Querido compadre, tus ahijadas María José y Valentina Fabia —quienes te llamaban Jairo Aníbal el Niño— también están volando por el mundo con sus propias alas y todavía recuerdan tu apartamento en la calle 19 con carrera tercera en un edificio que parecía un buque de cuatro pisos con una afilada quilla, cuando Irene y tú eran una joven pareja con los tres niños y Zoro, el perro dálmata que dio su nombre al inolvidable personaje del libro con el cual ganaste el Primer Premio del Concurso ENKA, que abrió el camino a la nueva literatura infantil en Colombia.

Imagino que tu espíritu aventurero, que te regaló una vida intensa en la cual disfrutaste de los oficios de poeta, cuentero, teatrero, titiritero, gitano, ayudante de bus y marinero en el Amazonas, que hicieron de ti uno de esos inolvidables personajes de los libros de Emilio Salgari, siempre como un niño —como tu apellido lo indica— fascinado con las sorpresas del mundo y con enamorado corazón de adolescente habitante del país de las aventuras.

Razón no le faltó a tu colega Gabo, con quien suponemos tendrás tertulias espaciales, cuando dijo: “Jairo Aníbal Niño es el autor de la infancia, de esas inolvidables vacaciones en el cielo”.

Y con esto me despido, manteniendo encendida la luz de tu recuerdo, querido compadre.

Entradas sobre la búsqueda de palabras y elementos:
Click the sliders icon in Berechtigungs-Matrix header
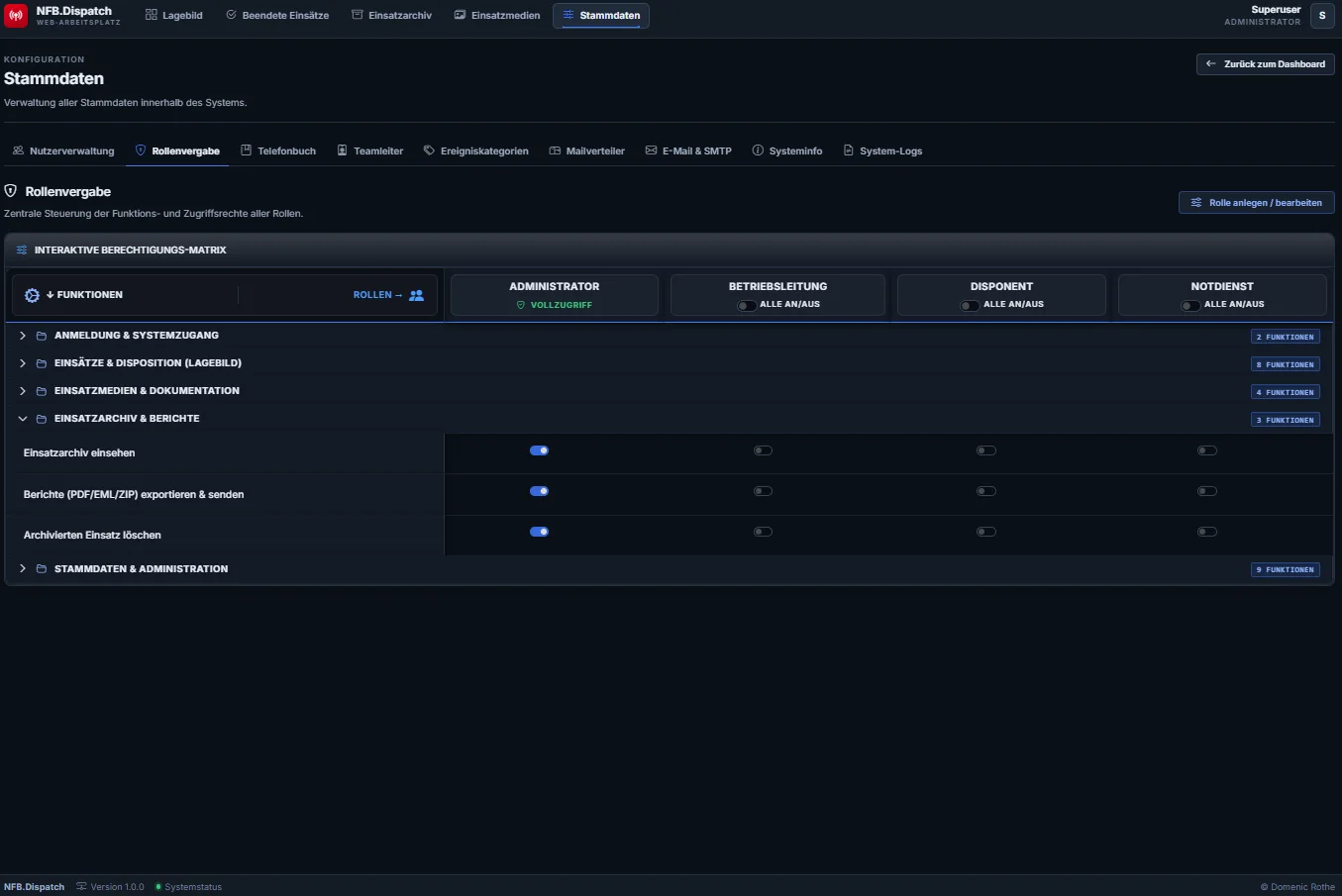 22,250
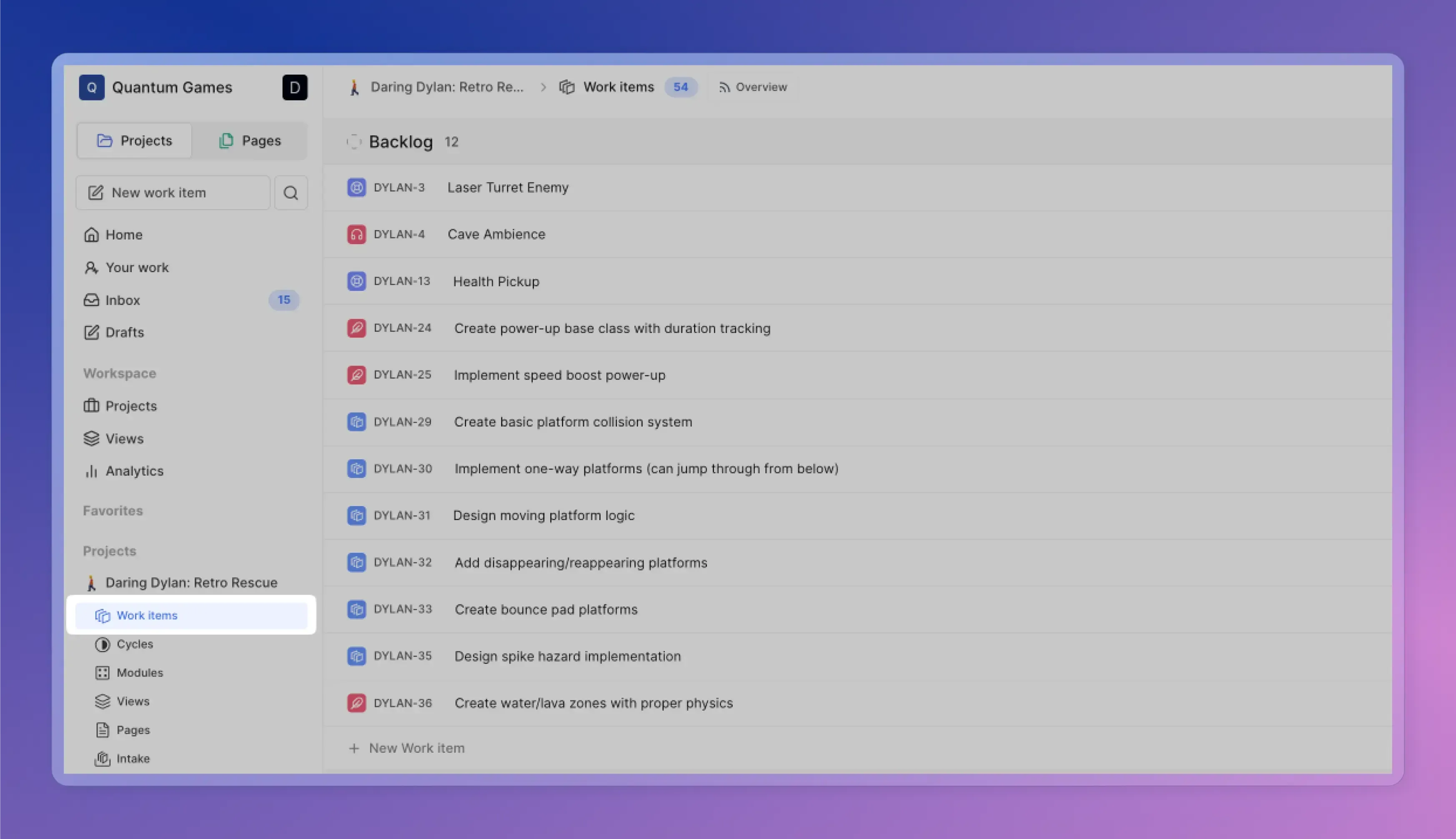Select the Cycles icon under Daring Dylan
The height and width of the screenshot is (839, 1456).
tap(103, 644)

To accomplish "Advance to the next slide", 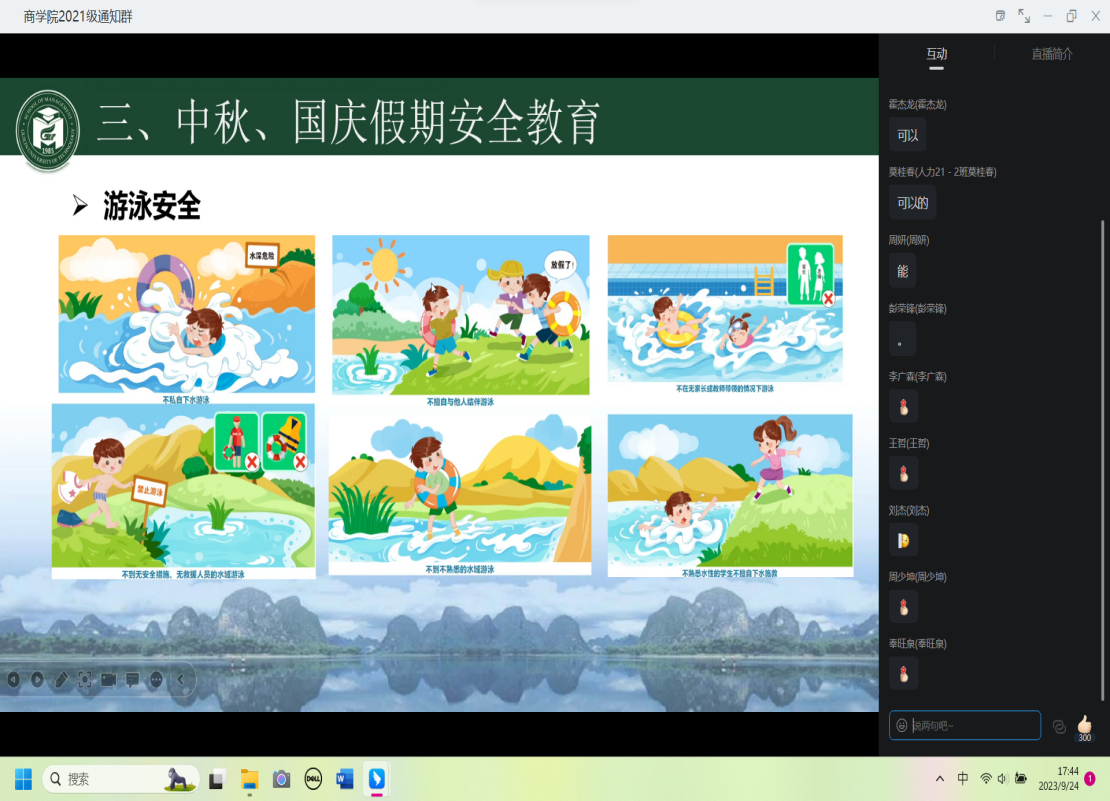I will 37,680.
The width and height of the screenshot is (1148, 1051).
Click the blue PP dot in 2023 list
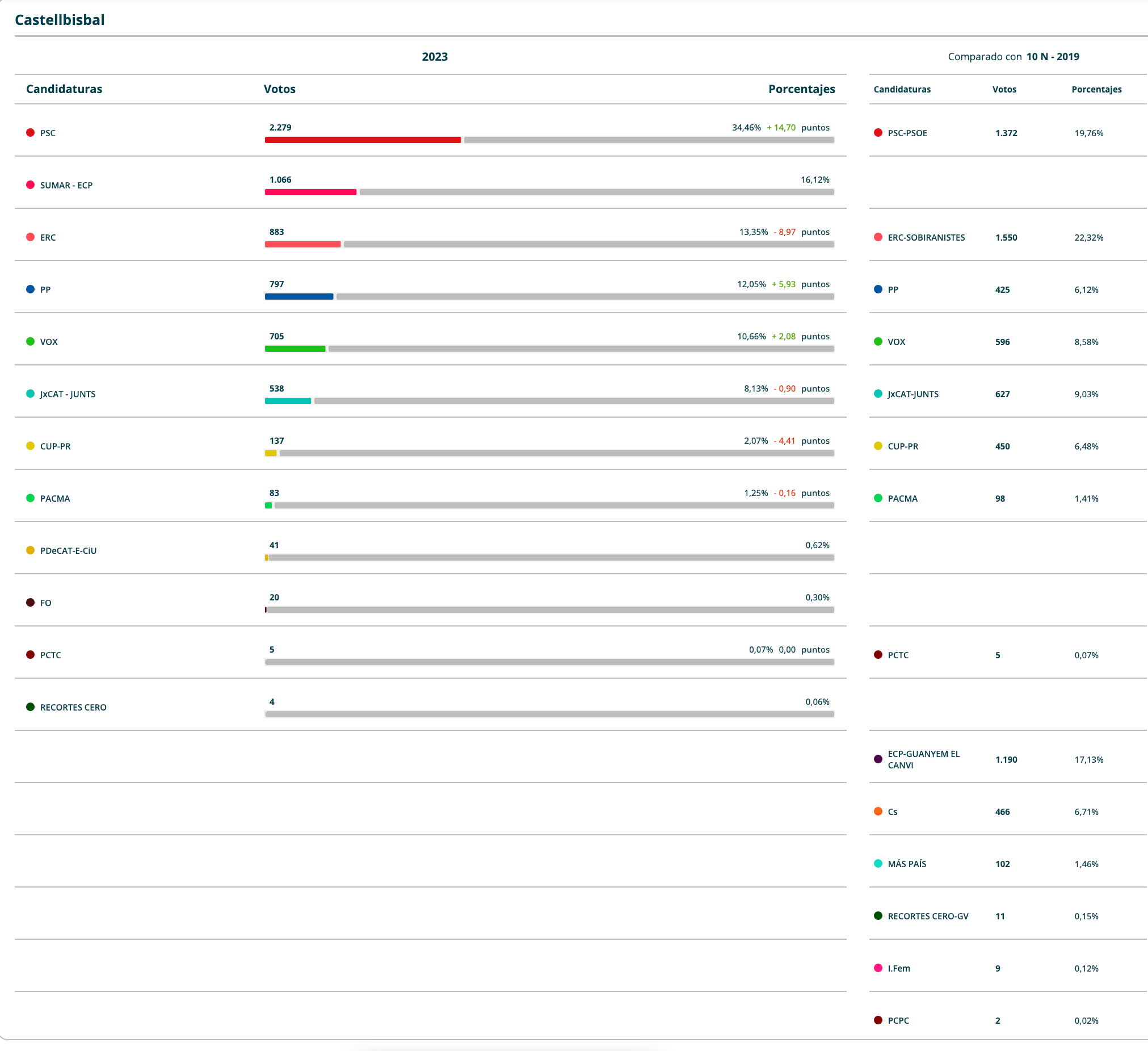(30, 289)
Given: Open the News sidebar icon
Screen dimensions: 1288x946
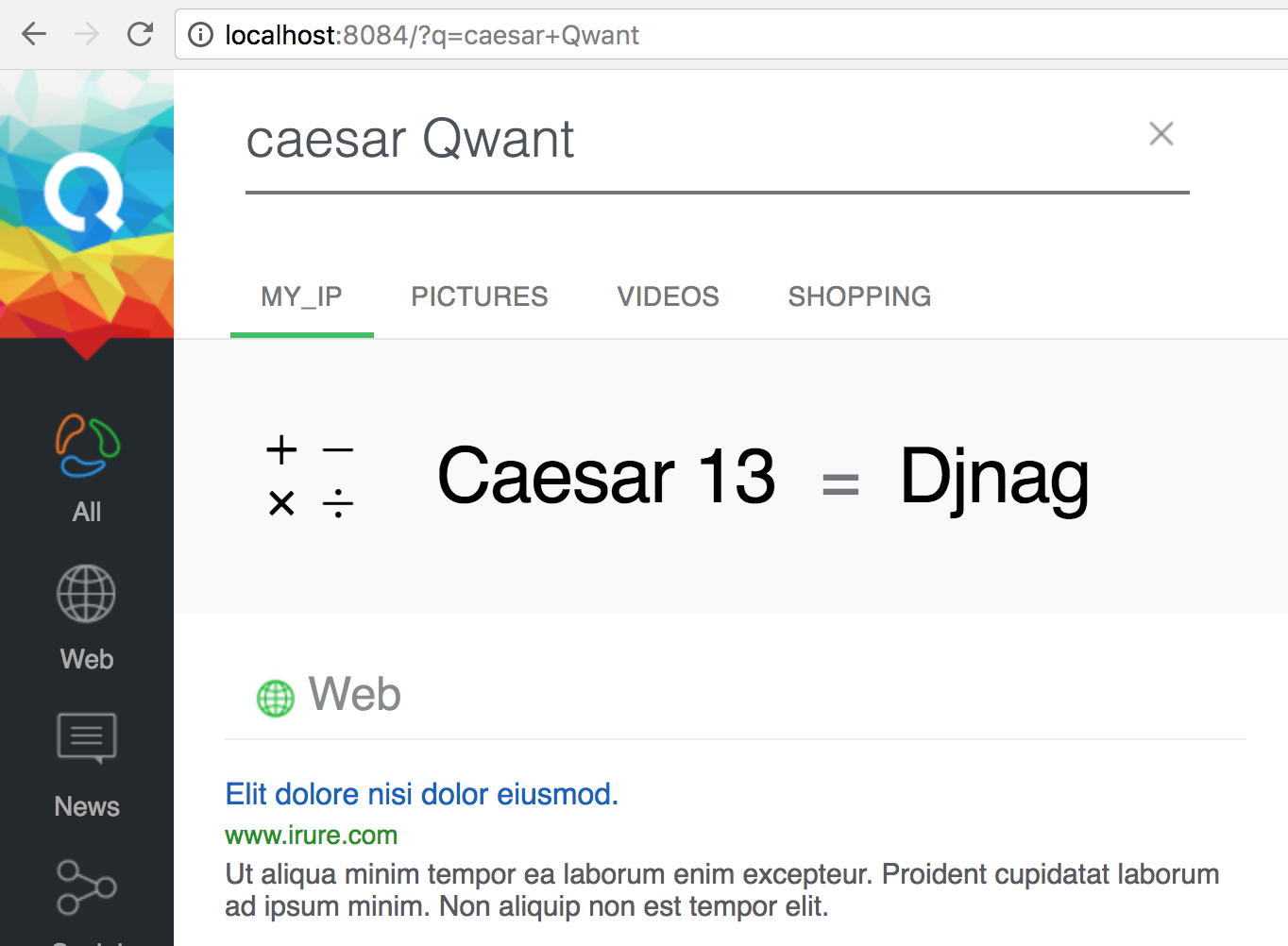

LA CONSIGNA -
Cita de principio a fin la carta a Jairo Aníbal Niño, sin alterar una sola palabra. El material no se necesita para esta actividad.

RESULTADO -
Querido compadre, tus ahijadas María José y Valentina Fabia —quienes te llamaban Jairo Aníbal el Niño— también están volando por el mundo con sus propias alas y todavía recuerdan tu apartamento en la calle 19 con carrera tercera en un edificio que parecía un buque de cuatro pisos con una afilada quilla, cuando Irene y tú eran una joven pareja con los tres niños y Zoro, el perro dálmata que dio su nombre al inolvidable personaje del libro con el cual ganaste el Primer Premio del Concurso ENKA, que abrió el camino a la nueva literatura infantil en Colombia.

Imagino que tu espíritu aventurero, que te regaló una vida intensa en la cual disfrutaste de los oficios de poeta, cuentero, teatrero, titiritero, gitano, ayudante de bus y marinero en el Amazonas, que hicieron de ti uno de esos inolvidables personajes de los libros de Emilio Salgari, siempre como un niño —como tu apellido lo indica— fascinado con las sorpresas del mundo y con enamorado corazón de adolescente habitante del país de las aventuras.

Razón no le faltó a tu colega Gabo, con quien suponemos tendrás tertulias espaciales, cuando dijo: “Jairo Aníbal Niño es el autor de la infancia, de esas inolvidables vacaciones en el cielo”.

Y con esto me despido, manteniendo encendida la luz de tu recuerdo, querido compadre.